## Task 1
Answer these questions about the configuration management text:
(a) What does the method get_column_mapping return?
(b) What default value does the parameter config_path take in __init__?
(c) Which two parameters does save_config accept?
## Task 2
For each statement, say whether it agrees with the configuration management text, and quote the words that decide it.
(a) The method load_config returns a configuration dictionary.
(b) The method update_column_mapping returns a dictionary.
(c) The system is designed for a single quantification platform.

## Text for analysis
----
Configuration Management

System for managing format-specific configurations and column mappings for different quantification platforms.

class ConfigDictLoader:
    """Configuration management for quantification data formats."""
    
    def __init__(self, config_path: str = None):
        """
        Initialize configuration loader.
        
        Parameters:
        - config_path: Path to custom configuration file
        """
    
    def load_config(self, format_name: str) -> dict:
        """
        Load configuration for specific format.
        
        Parameters:
        - format_name: Name of the quantification format
        
        Returns:
        Configuration dictionary
        """
    
    def save_config(self, config: dict, format_name: str) -> None:
        """
        Save custom configuration for format.
        
        Parameters:
        - config: Configuration dictionary to save
        - format_name: Name for the configuration
        """
    
    def get_column_mapping(self, format_name: str) -> dict:
        """
        Get column name mappings for format.
        
        Parameters:
        - format_name: Format name
        
        Returns:
        Dictionary mapping format columns to standard names
        """
    
    def update_column_mapping(self, format_name: str, 
                             mapping: dict) -> None:
        """
        Update column mappings for format.
        
        Parameters:
        - format_name: Format name to update
        - mapping: New column mappings
        """
----
## Material provided
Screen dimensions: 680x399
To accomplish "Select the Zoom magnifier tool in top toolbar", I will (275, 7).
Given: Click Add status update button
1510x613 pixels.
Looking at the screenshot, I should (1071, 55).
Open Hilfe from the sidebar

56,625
----
## Written response 1
(a) A dictionary mapping format columns to standard names.
(b) None.
(c) config and format_name.

## Written response 2
(a) Yes: "Returns: Configuration dictionary"
(b) No: "mapping: dict) -> None"
(c) No: "for different quantification platforms"